Extract provided
Refinery conversion and closures: this is the shortest summary of things happening in the downstream industry right now. With the pandemic wreaking havoc on oil—and fuel—demand, refiners have found themselves not simply saddled with excessive stocks but facing a future that is shaping up to be quite different from the past.

In recent months, French Total announced the conversion of its La Mede refinery in southern France into a biofuels plant with a capacity of 500,000 tons per year.

“Biofuels are fully renewable, and an immediately available solution to cut carbon emissions from ground and air transportation,” Total’s president for refining and chemicals operations, Bernard Pinatel, said at the time, as quoted by Reuters.

The remark illustrates one of the drivers of this change that has driven all European oil companies to make major commitments in the field of renewable energy while moving away from their core business. Everyone is on a net-zero path these days.

In the United States, where the pressure to go green is definitely not as strong as it is in Europe, Marathon Petroleum recently applied for permits to convert its Martinez refinery into a biofuels plant because the demand for biofuels will be rising thanks to California: in California, the pressure to cut emissions is strong. And in the end, it all comes to demand and supply.

Fuel consumption in both Europe and North America has been flat or on the decline for more than a decade, Reuters’ John Kemp wrote in a recent column. The situation was the same in Japan, and the trend was not a result of a crisis. No, it was a result of fuel efficiency gains. These gains, in turn, shrank the fuels market in these key locations. The effects are only becoming painfully obvious now because of the effect the pandemic has had on demand as a whole.

Shell, for example, said earlier this month it would be shutting down its Convent refinery in Louisiana because it could not find a buyer for the facility. Separately, the supermajor said it would halve the capacity of its largest refinery in the world, Pulau Bukom in Singapore.

Task requirements
• A. According to the refinery article, what capacity will Total's La Mede biofuels plant have?
• B. Rewrite the part of the refinery article starting at "In recent months, French" and ending at "tons per year.", changing "La Mede" to "Grandpuits".
• C. Say whether each statement agrees with the refinery article, answering yes or no and quoting the deciding words. (i) Shell plans to shut down its Convent refinery in Louisiana. (ii) The decline in fuel consumption in Europe and North America was caused by a crisis. (iii) The pressure to go green in the United States is as strong as it is in Europe.

[Stored items]

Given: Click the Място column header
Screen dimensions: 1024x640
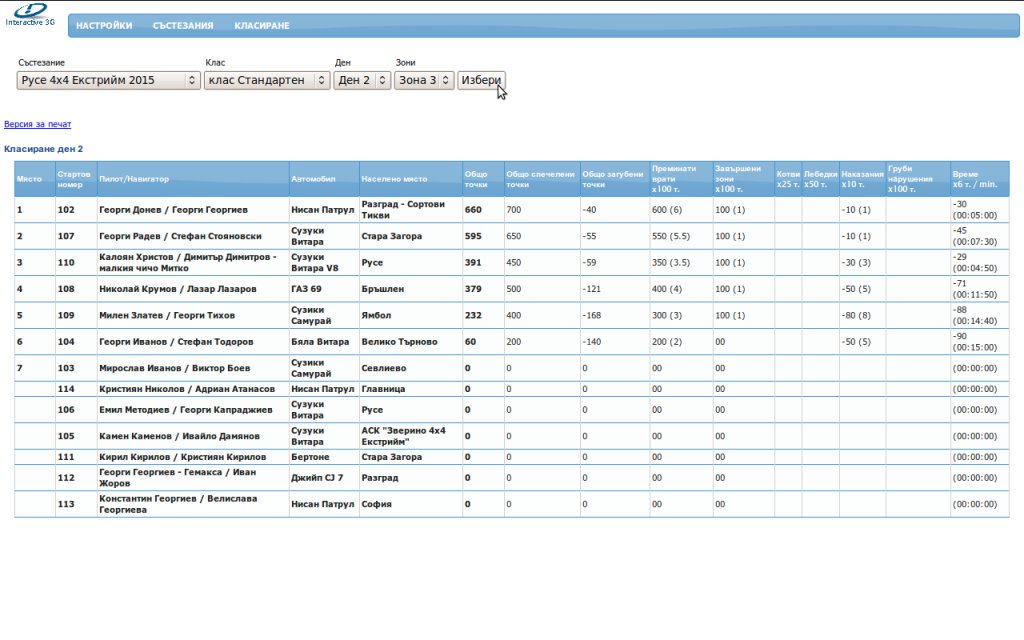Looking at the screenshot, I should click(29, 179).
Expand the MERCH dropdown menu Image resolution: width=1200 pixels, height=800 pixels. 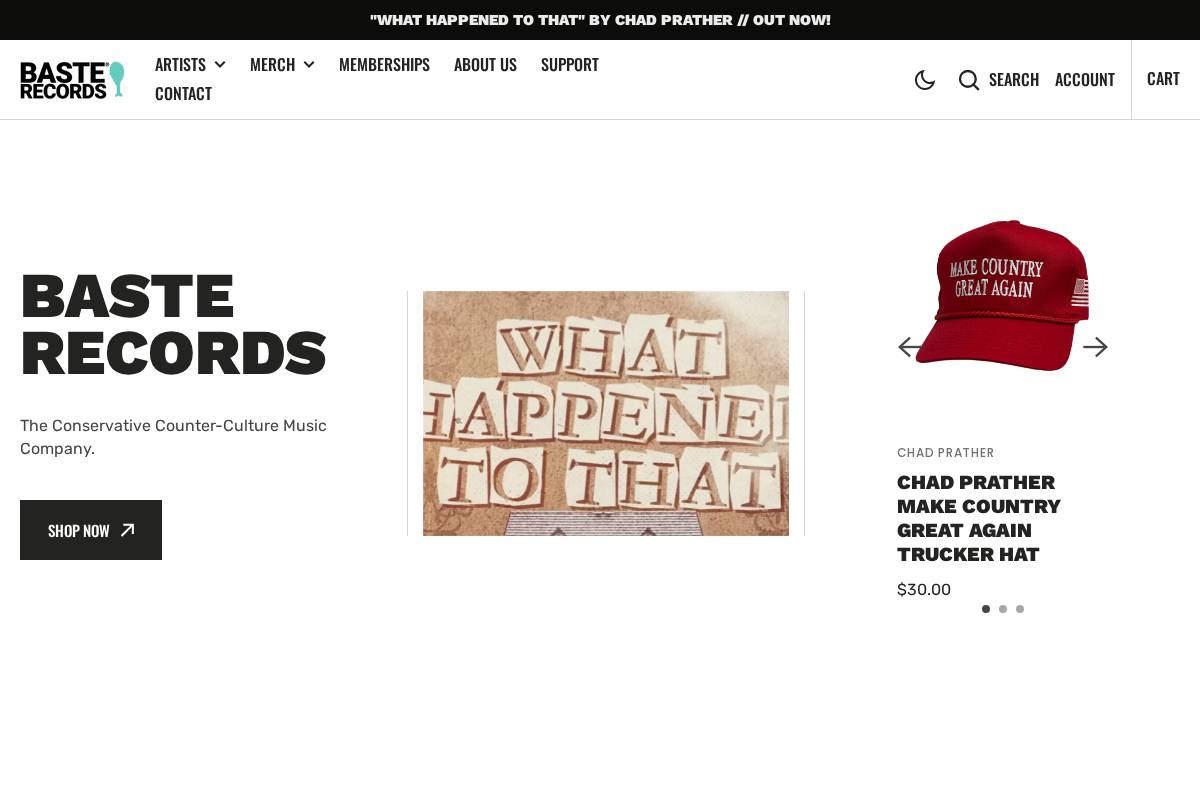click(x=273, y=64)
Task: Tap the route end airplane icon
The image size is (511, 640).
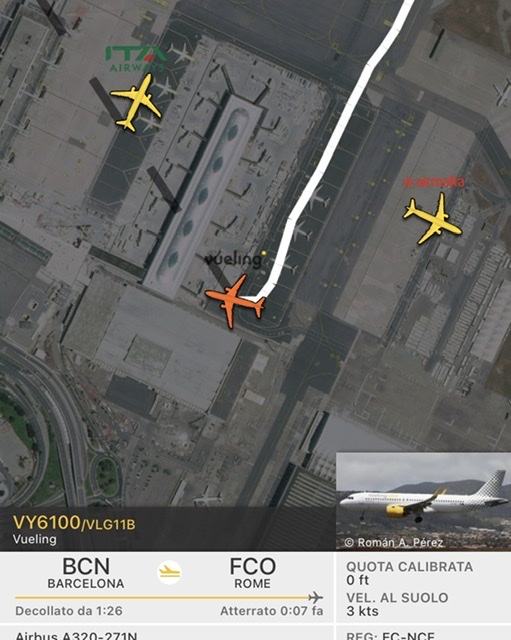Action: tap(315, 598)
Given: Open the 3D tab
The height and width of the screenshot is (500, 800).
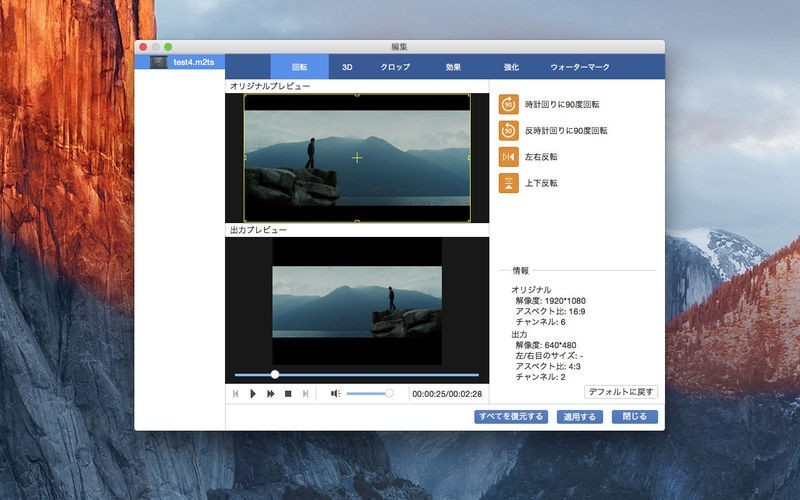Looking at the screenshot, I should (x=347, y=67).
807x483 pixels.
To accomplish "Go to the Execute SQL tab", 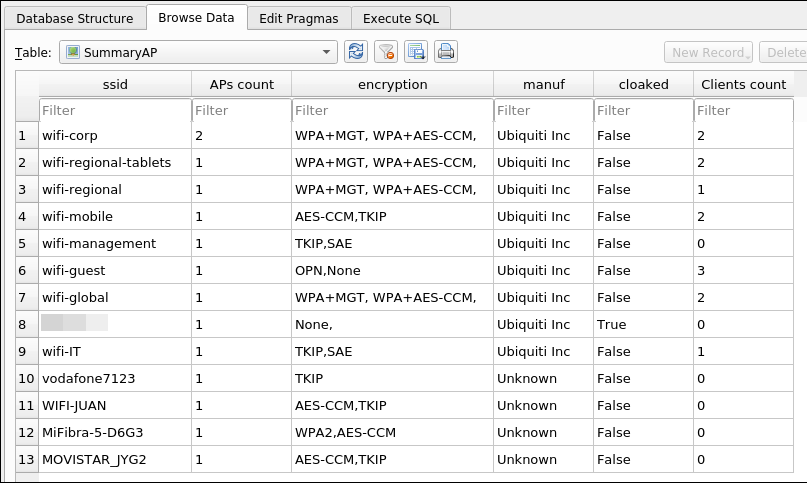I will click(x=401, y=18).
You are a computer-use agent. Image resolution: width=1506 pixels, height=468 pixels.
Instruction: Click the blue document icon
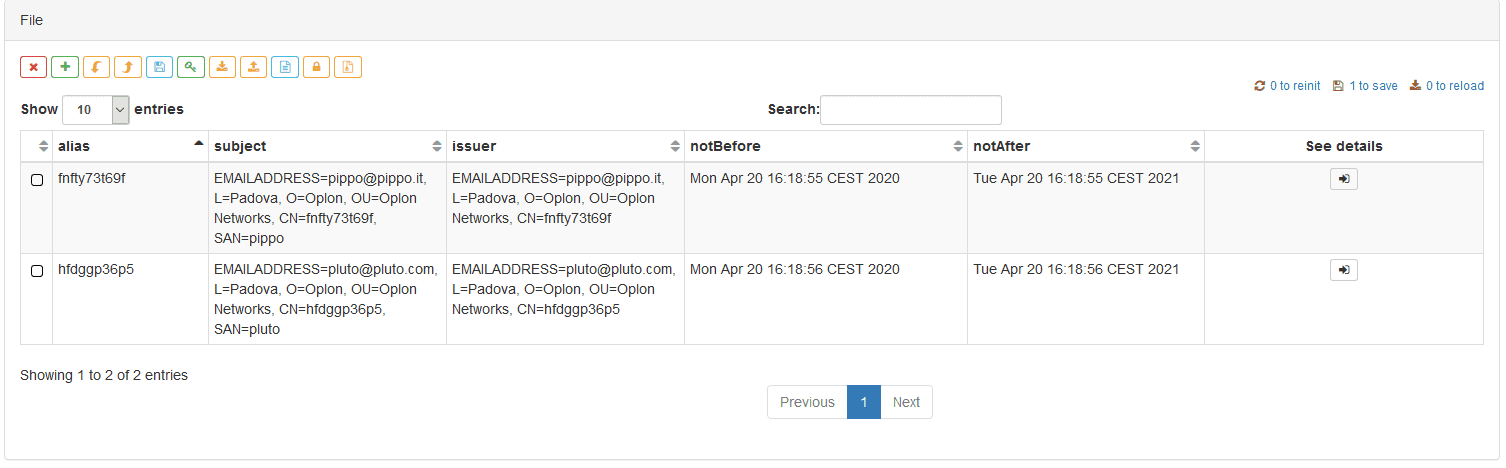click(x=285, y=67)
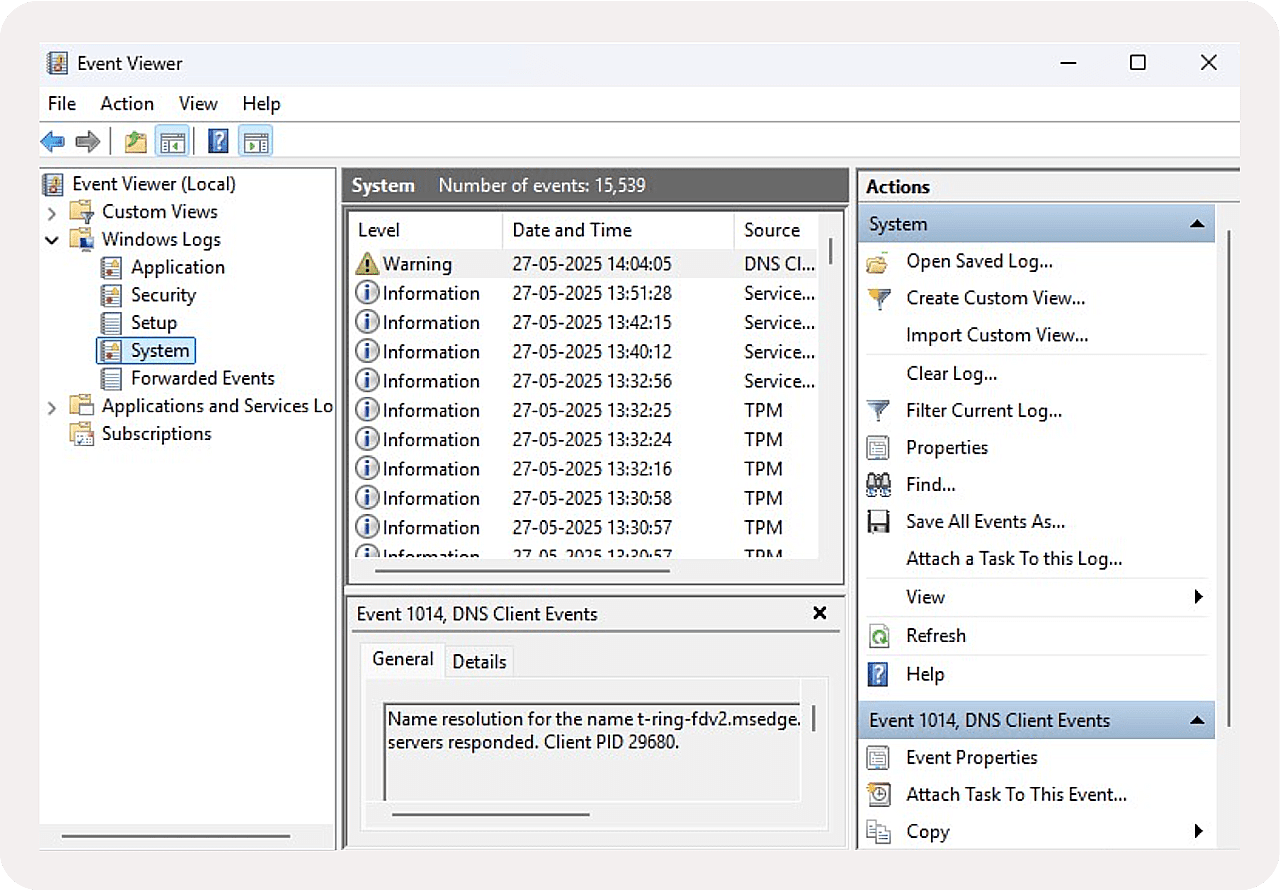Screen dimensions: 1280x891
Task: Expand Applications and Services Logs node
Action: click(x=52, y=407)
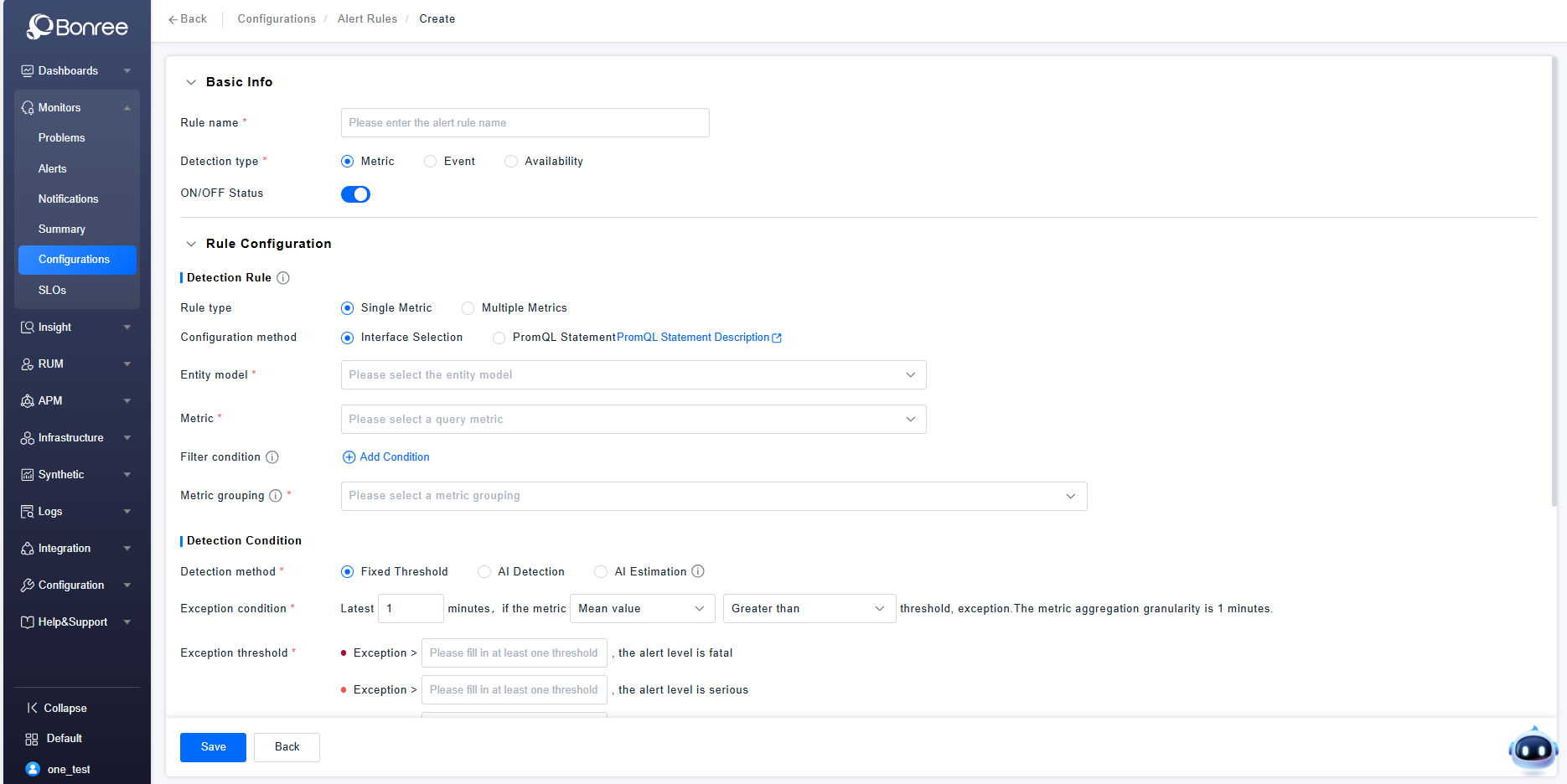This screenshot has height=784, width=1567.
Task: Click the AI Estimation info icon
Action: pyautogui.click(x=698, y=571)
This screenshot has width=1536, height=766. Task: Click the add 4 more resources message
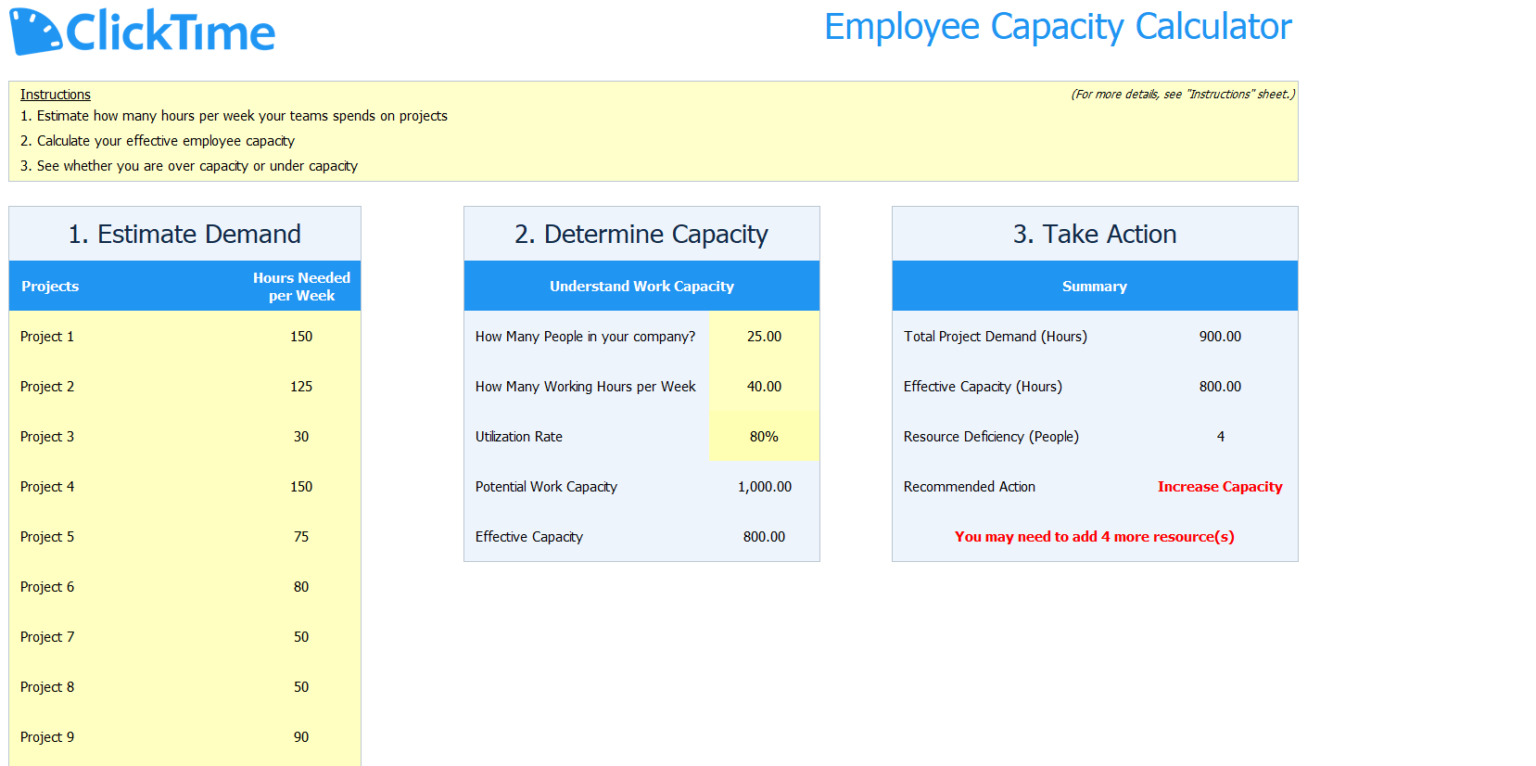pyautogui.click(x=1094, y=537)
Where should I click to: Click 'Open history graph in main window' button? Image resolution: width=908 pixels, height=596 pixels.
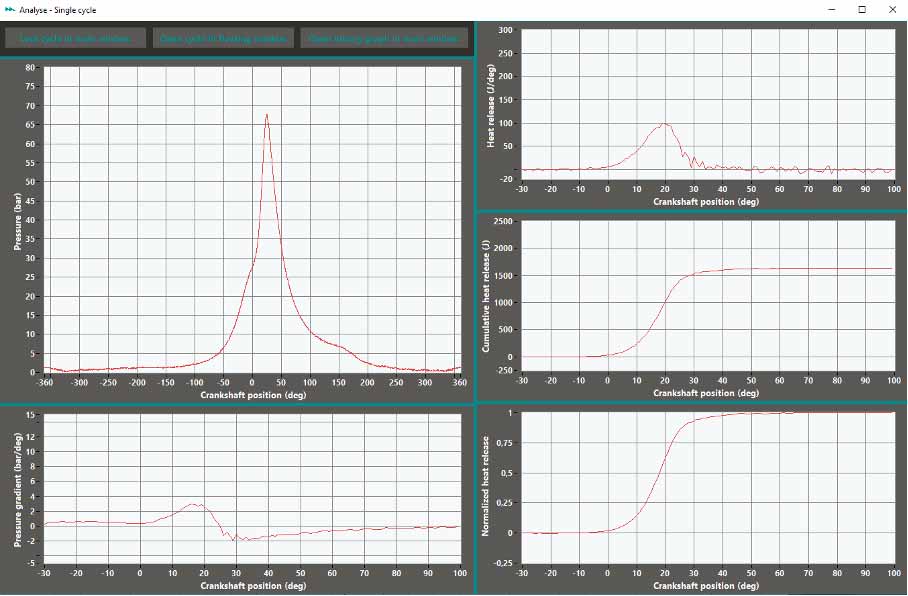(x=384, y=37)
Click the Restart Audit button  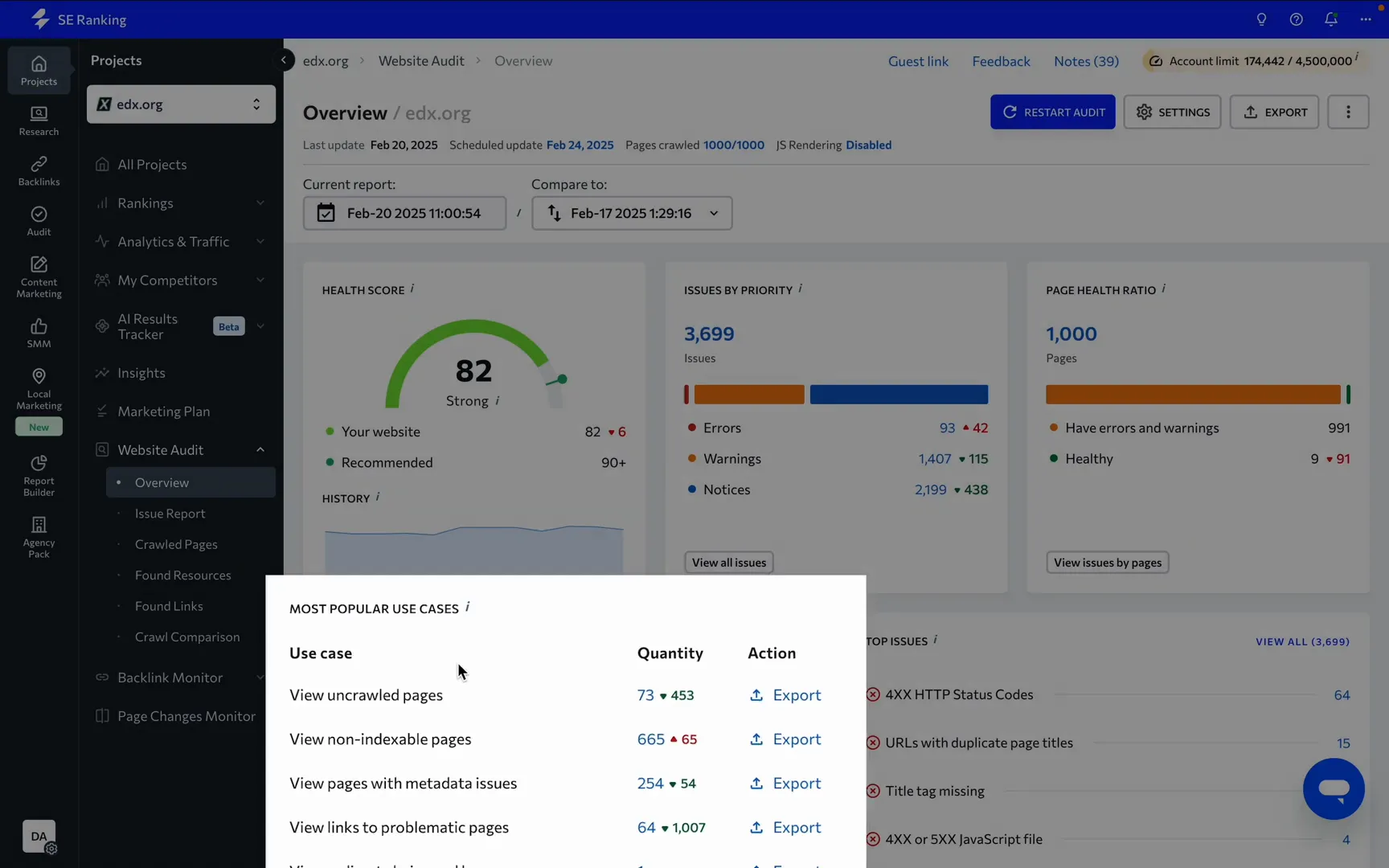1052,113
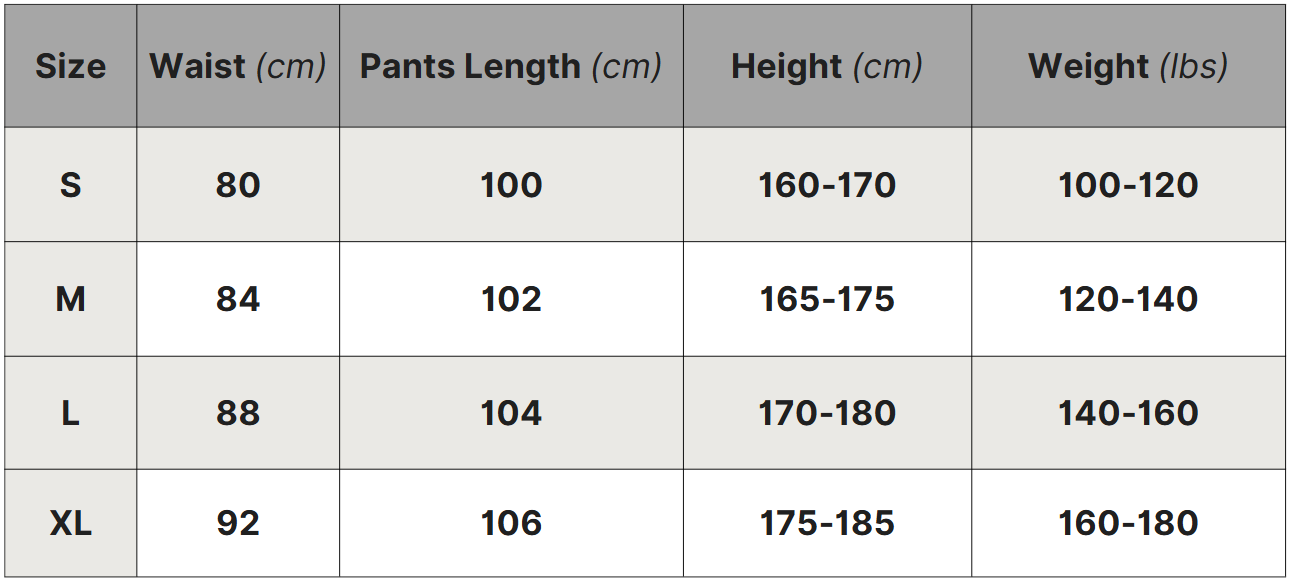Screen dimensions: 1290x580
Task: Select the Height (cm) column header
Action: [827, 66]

Solutions to the tasks
• A. 500,000 tons per year.

• B.
In recent months, French Total announced the conversion of its Grandpuits refinery in southern France into a biofuels plant with a capacity of 500,000 tons per year.

• C.
(i) Yes: "it would be shutting down its Convent refinery in Louisiana because it could not find a buyer for the facility."
(ii) No: "the trend was not a result of a crisis. No, it was a result of fuel efficiency gains."
(iii) No: "where the pressure to go green is definitely not as strong as it is in Europe"